Fig. 2 — Expressions of Beclin 1 and LC3 proteins in apheresis platelets detected by Western blot. B, C Expressions of autophagy-related proteins after different storage durations and for group A, B, O, and AB blood; * indicates comparison with the control group (fresh platelets); ^# indicates comparison with the apheresis platelets after storage for 2 days; ^△ indicates comparison with the apheresis platelets after storage for 3 days (p < 0.05).

Fig. 3 — Expressions of Beclin 1 (A) and LC3 (B) genes after different storage durations defected by RT-qPCR; * indicates comparison with the control group (fresh platelets); ^# indicates comparison with the apheresis platelets after storage for 2 days; ^△ indicates significant difference as compared with the apheresis platelets after storage for 3 days (p < 0.05).

Influence of ABO Blood Group on Autophagic Activity of Apheresis Platelets

Western blot revealed that the expressions of Beclin 1 and LC3-II in platelets (whether after 2, 3, or 5 days) for type A and O blood were upregulated as compared with those for type B and AB blood, but not in a significant way (Fig. 2A, C). RT-qPCR results indicated that the expressions of Beclin 1 and LC3 genes in apheresis platelets of type A and O blood were also insignificantly higher as compared with those of type B and AB blood (Fig. 4).

Fig. 4 — Expressions of Beclin 1 (A) and LC3 (B) genes in apheresis platelets based on ABO blood group as detected by RT-qPCR.

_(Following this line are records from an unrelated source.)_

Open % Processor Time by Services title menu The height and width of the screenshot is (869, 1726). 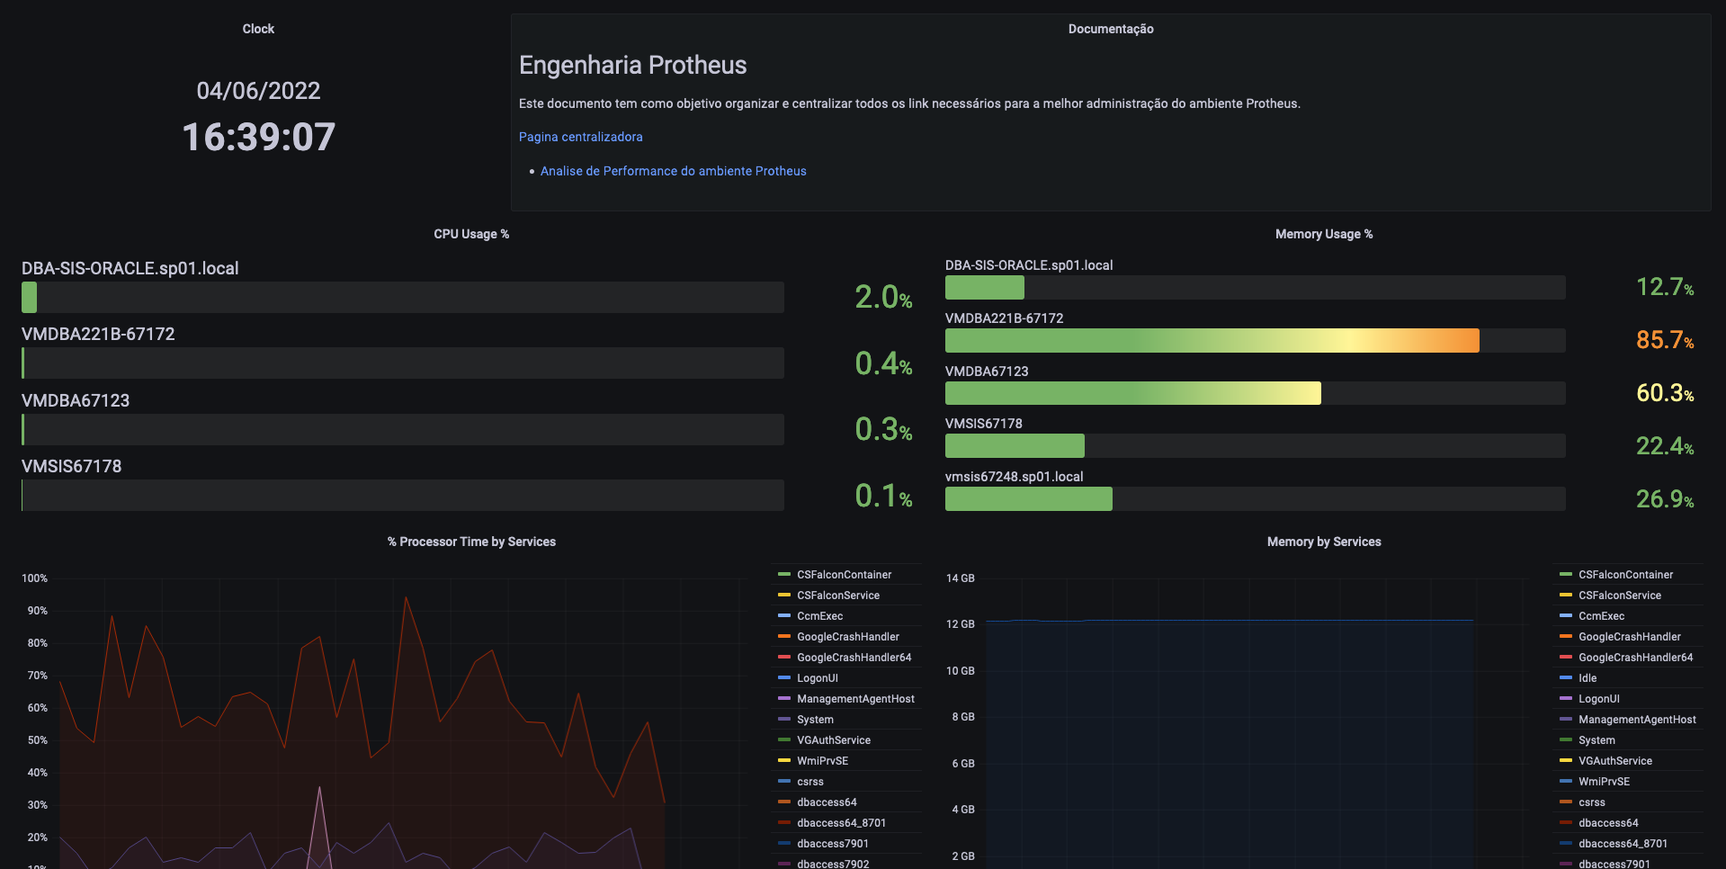coord(471,542)
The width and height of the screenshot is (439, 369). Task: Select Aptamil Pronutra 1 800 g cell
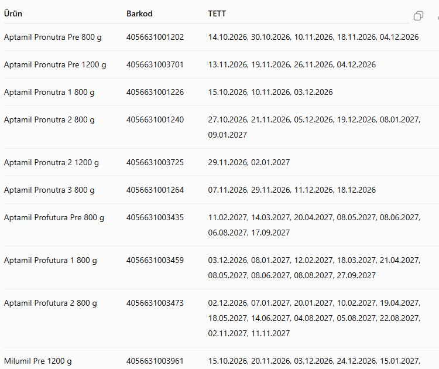[49, 92]
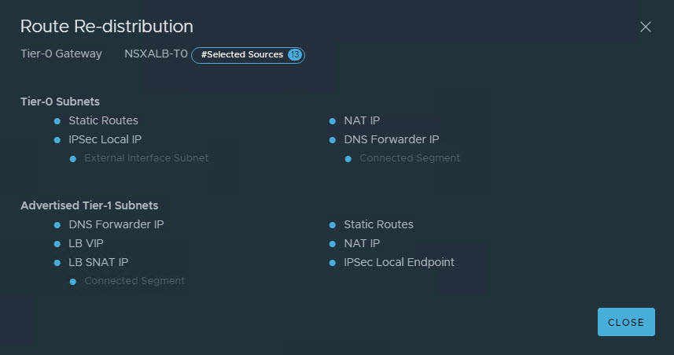674x355 pixels.
Task: Click the bullet beside External Interface Subnet
Action: pos(73,159)
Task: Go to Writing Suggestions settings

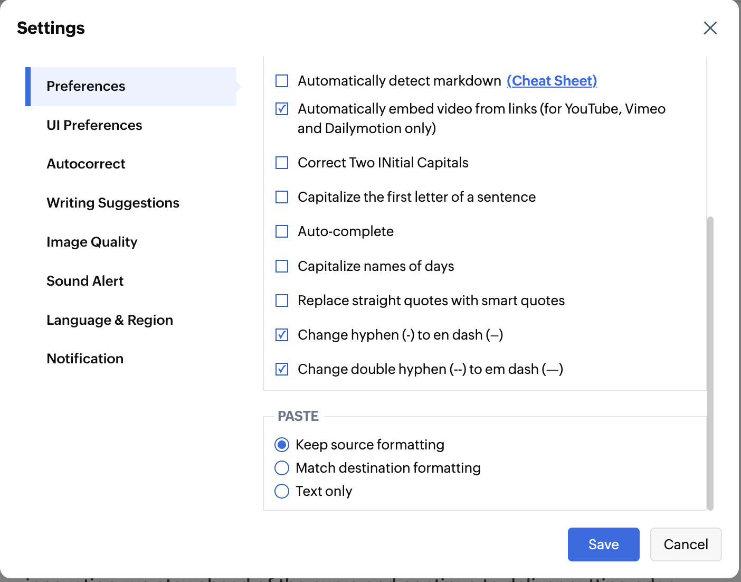Action: [113, 203]
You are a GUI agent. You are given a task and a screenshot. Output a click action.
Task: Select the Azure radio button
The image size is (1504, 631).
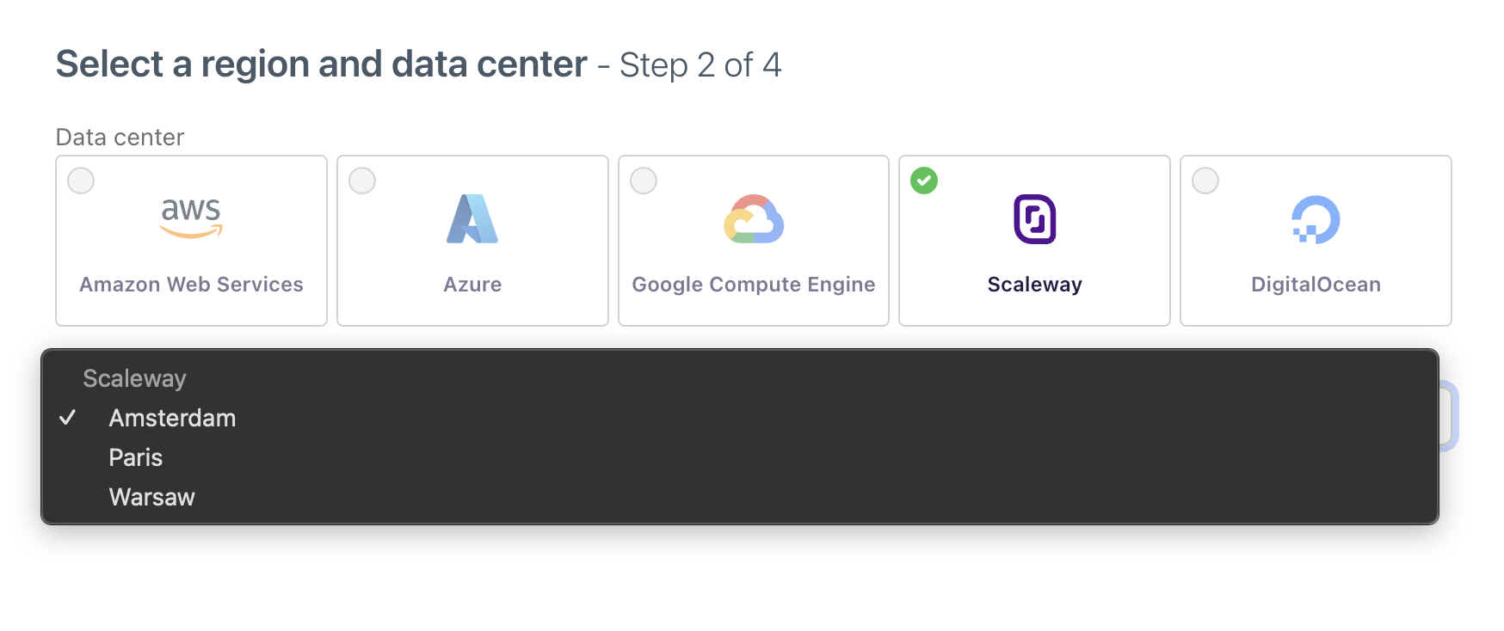coord(362,181)
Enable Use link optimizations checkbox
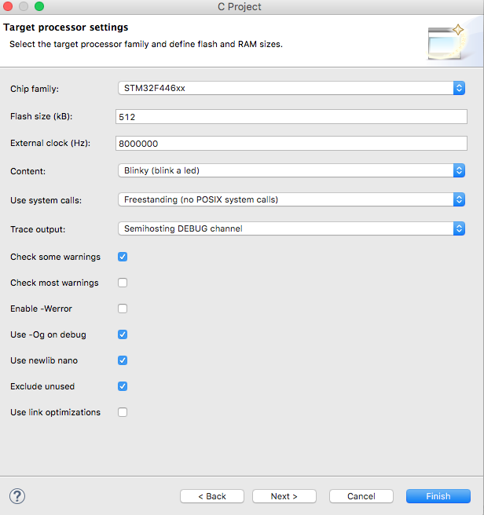 [123, 412]
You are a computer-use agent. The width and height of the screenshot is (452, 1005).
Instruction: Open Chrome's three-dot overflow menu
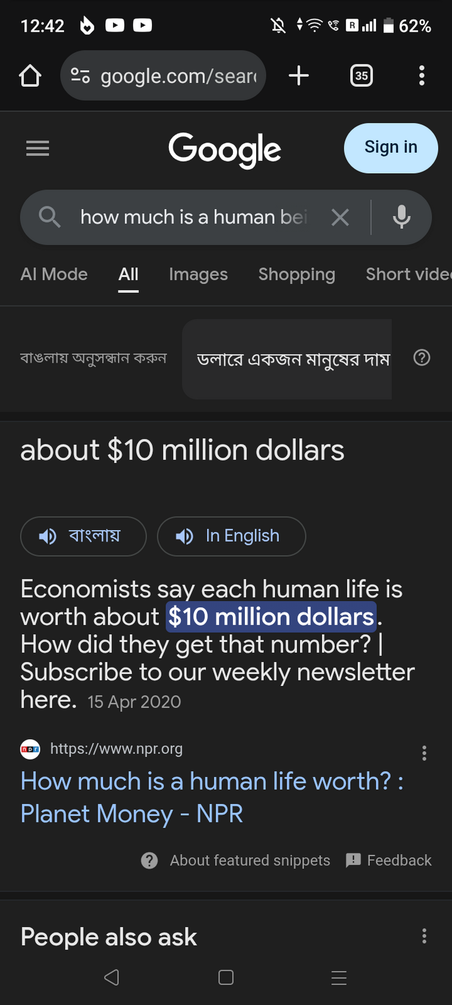click(421, 76)
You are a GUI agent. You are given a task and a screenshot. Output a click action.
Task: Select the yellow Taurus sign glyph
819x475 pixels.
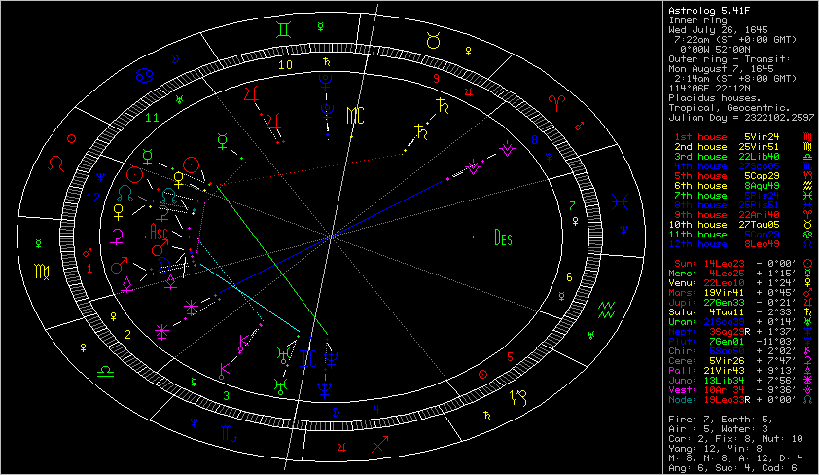434,40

Influence of RAPA and IGF-1 on the PI3K/AKT/mTOR and JAK/STAT Signaling Pathway

To identify the signaling pathway that influences autophagy in platelets, we detected the changes in the expressions of proteins related to the PI3K/AKT/mTOR and JAK/STATsignaling pathway after pretreatment with RAPA or IGF-1 for 5 days, respectively. Western blot indicated that after RAPA pretreatment, there was a significant downregulation in p-mTOR, p-AKT, and p-PI3K proteins in apheresis platelets of type O blood (Fig. 5A; p < 0.05). After IGF-1 pretreatment, there was a significant upregulation in p-mTOR, p-AKT, and p-PI3K proteins in apheresis platelets of type O blood (Fig. 5A; p < 0.05). Western blot indicated that after RAPA and IGF-1 pretreatment, there was no significant change in p-JAK1 and p-STAT1 proteins in apheresis platelets of type O blood (Fig. 5C). These results implied that RAPA and IGF-1 pretreatments could regulate the PI3K/AKT/mTOR signaling pathway.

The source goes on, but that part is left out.